━━━ DATA SUPPLIED ━━━

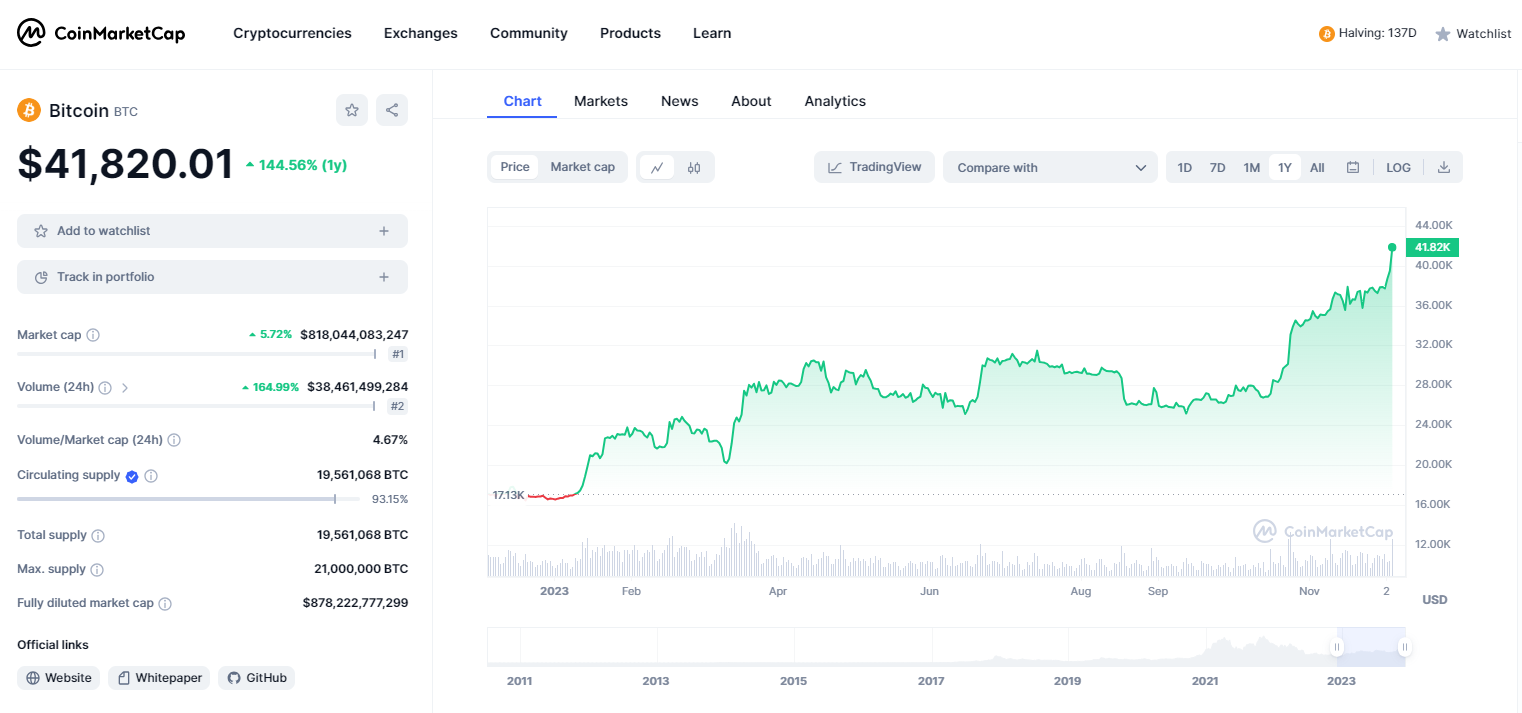The width and height of the screenshot is (1522, 713).
Task: Select the line chart icon
Action: [x=657, y=167]
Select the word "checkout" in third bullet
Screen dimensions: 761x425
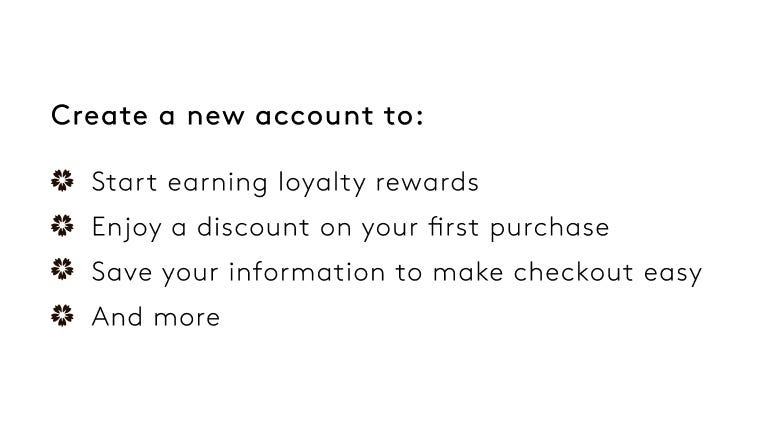(x=573, y=272)
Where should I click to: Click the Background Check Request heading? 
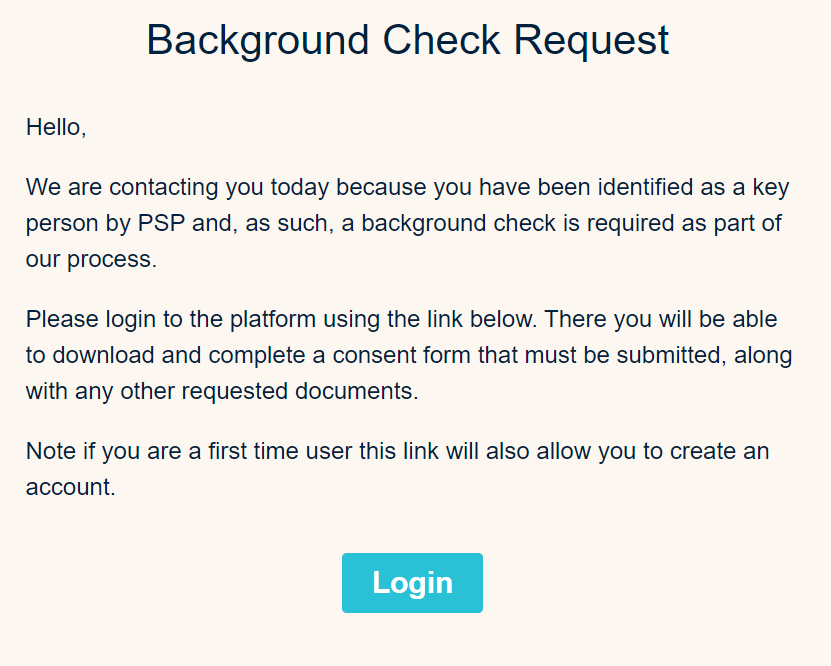408,40
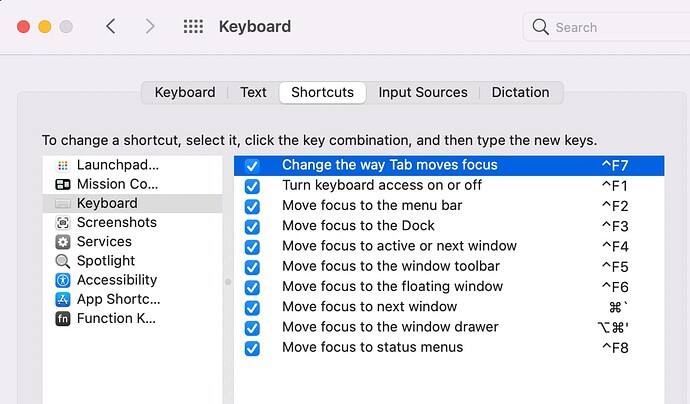Select the App Shortcuts icon
This screenshot has width=690, height=404.
click(x=63, y=299)
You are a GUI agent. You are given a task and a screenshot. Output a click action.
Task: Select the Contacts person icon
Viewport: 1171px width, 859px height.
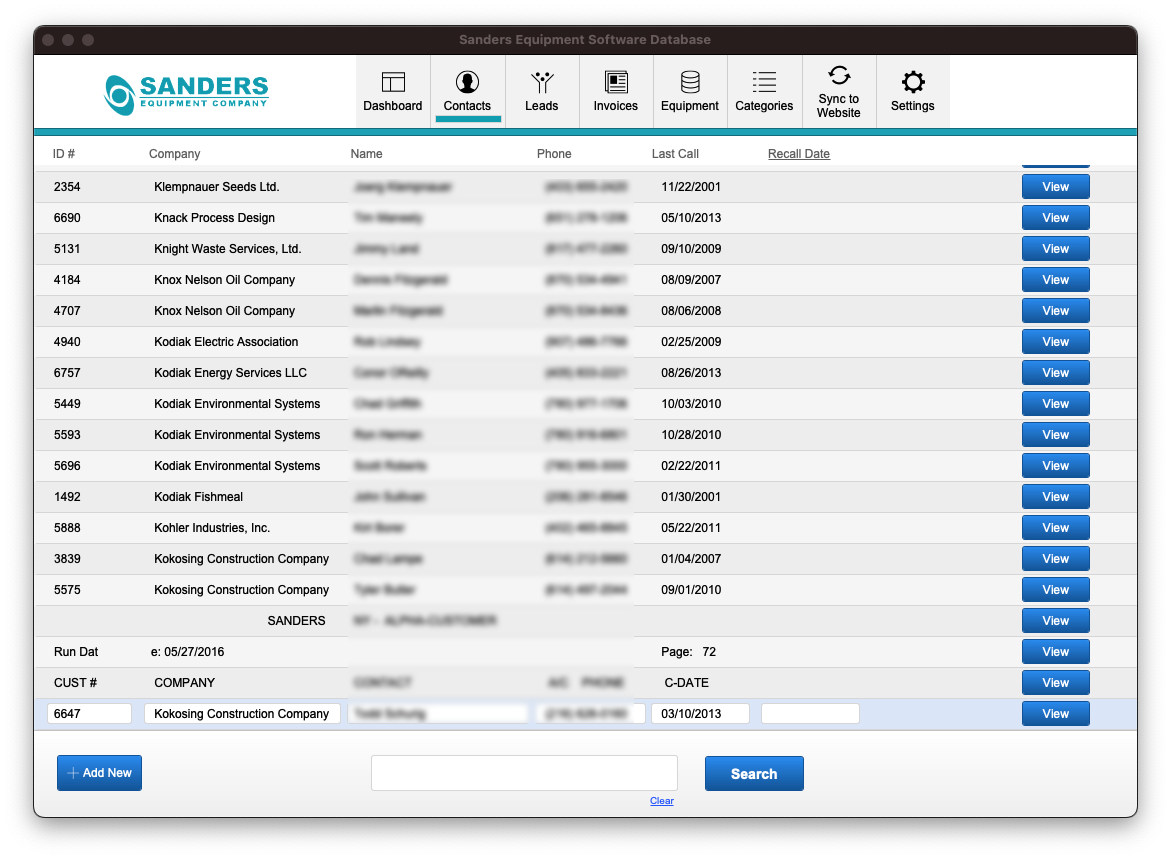[467, 82]
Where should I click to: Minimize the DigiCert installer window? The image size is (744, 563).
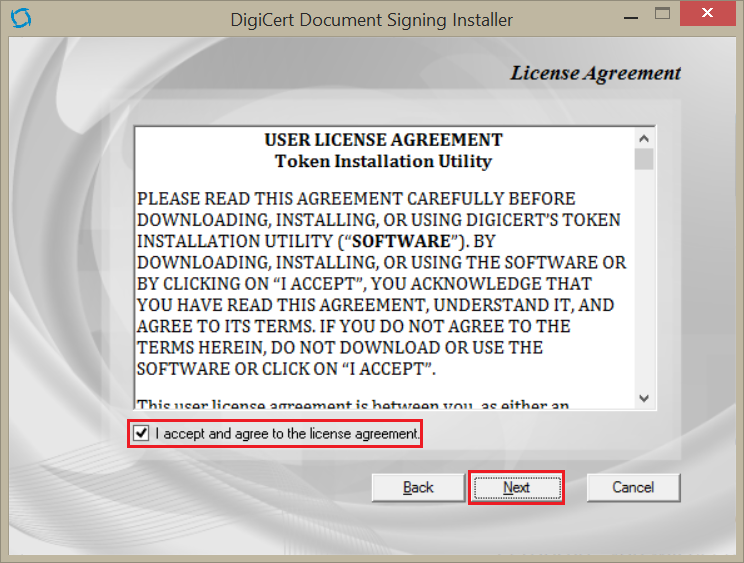pyautogui.click(x=629, y=15)
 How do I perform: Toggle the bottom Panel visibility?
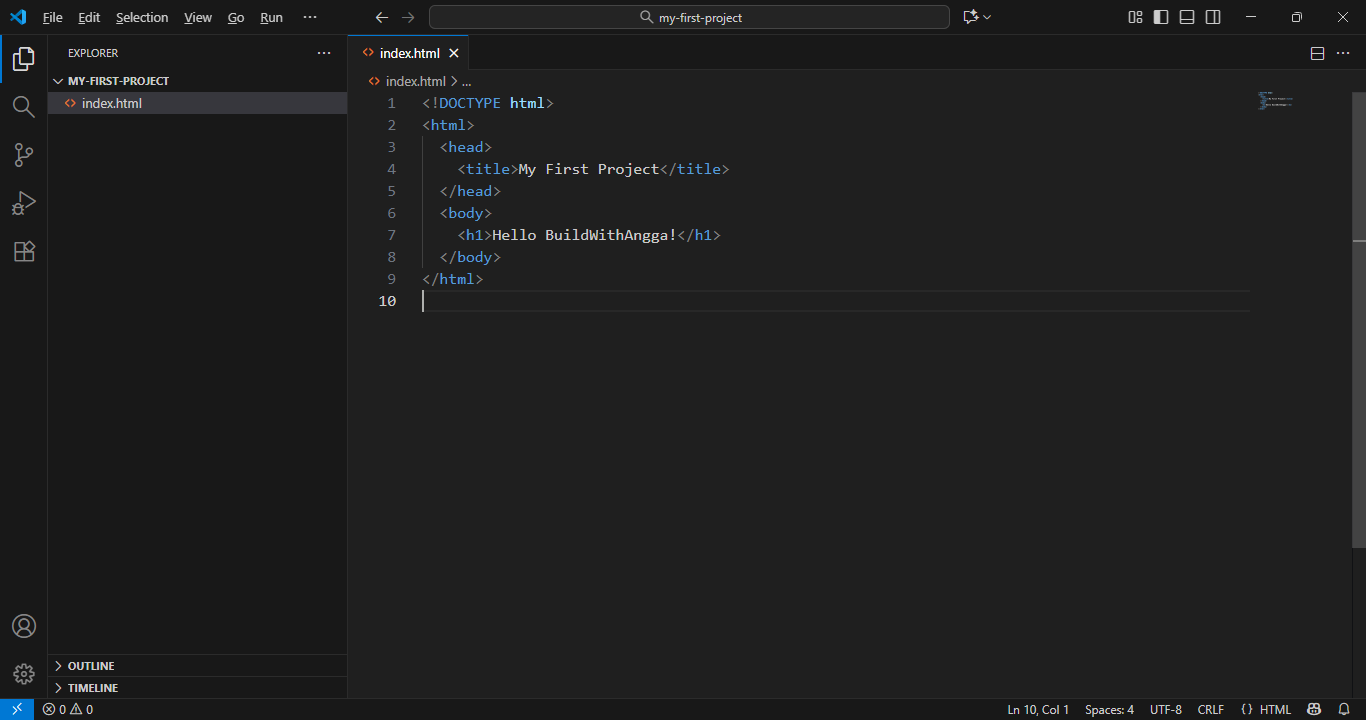click(1186, 17)
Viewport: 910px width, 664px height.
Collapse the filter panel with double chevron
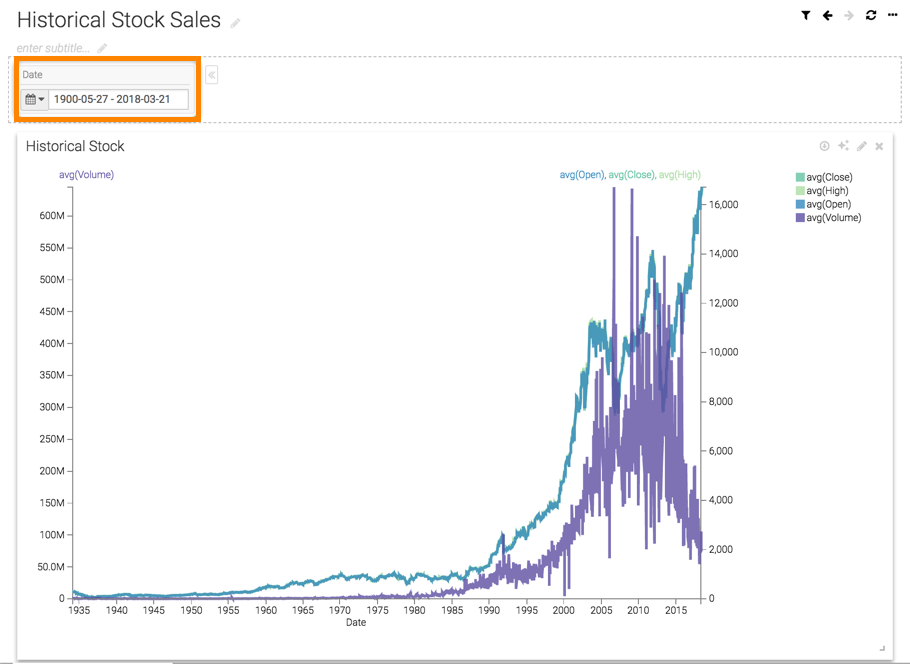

━━━

- TASK PROMPT -
When you reach the line with "Select the word" in the records above, start writing out each line exactly, and stop after the line with "Viewport: 910px width, 664px height.". Pictures stay out.

- REPLY TO THE TASK -
Select the word "checkout" in third bullet
Screen dimensions: 761x425
(x=573, y=272)
Where should I click to: Click the Background Check Request heading? 
408,40
Select the App Shortcuts icon
This screenshot has width=690, height=404.
click(x=63, y=299)
You are a GUI agent. You are given a task and a screenshot. Output a click action.
Task: Select the Contacts person icon
Viewport: 1171px width, 859px height.
[467, 82]
Where should I click to: Minimize the DigiCert installer window? The image size is (744, 563).
pyautogui.click(x=629, y=15)
 How do I perform: Toggle the bottom Panel visibility?
click(1186, 17)
Viewport: 910px width, 664px height.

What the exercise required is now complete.